### [Task objective]
Copy the data below word for word, starting at the line containing "You are a computer-use" and running through the end of the data. Leave the pictures out of your answer.

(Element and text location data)
╭──

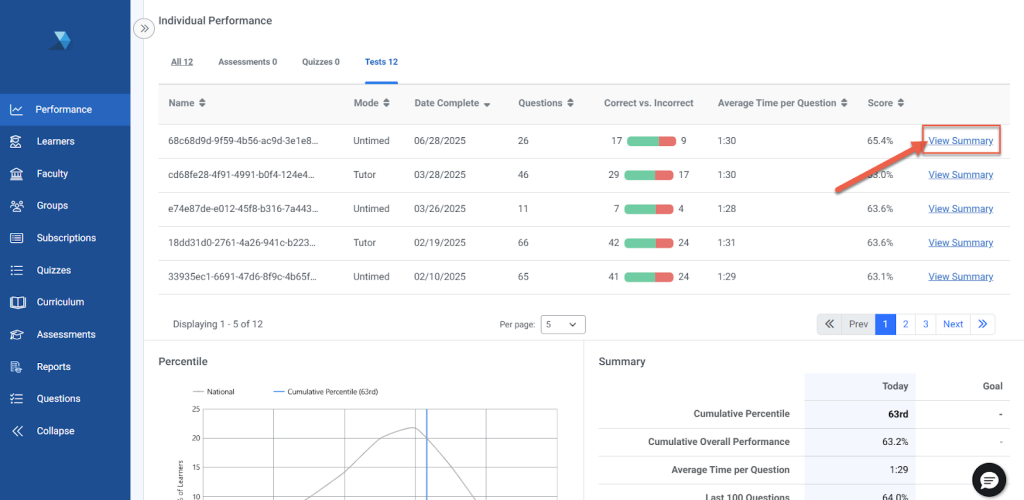Click the Faculty building icon
Screen dimensions: 1024x500
16,174

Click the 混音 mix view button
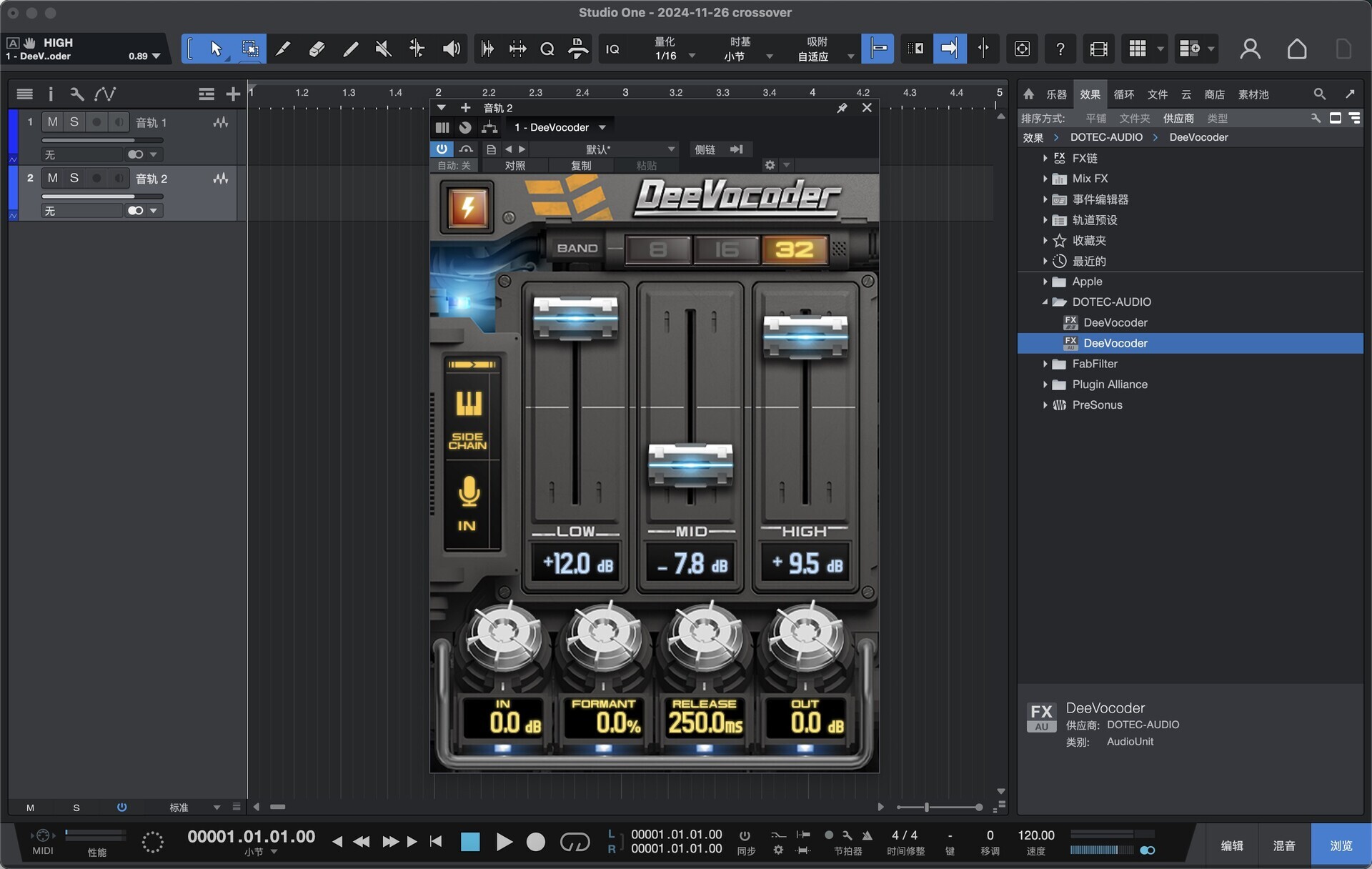tap(1283, 845)
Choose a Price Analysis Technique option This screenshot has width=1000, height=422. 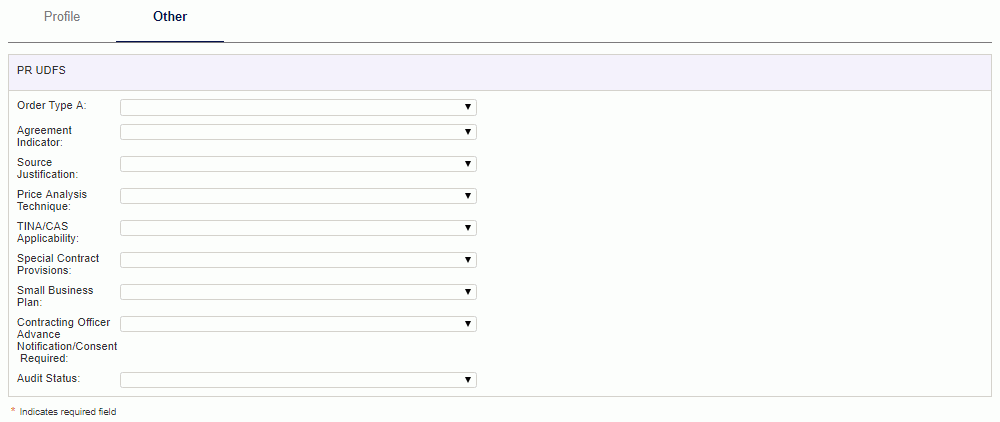tap(298, 196)
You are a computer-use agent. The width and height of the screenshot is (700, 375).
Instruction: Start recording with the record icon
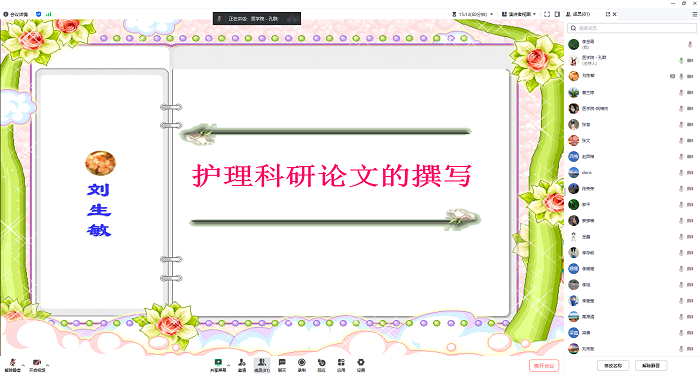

╰──

### [Answer to this problem]
You are a computer-use agent. The width and height of the screenshot is (700, 375).
Instruction: Start recording with the record icon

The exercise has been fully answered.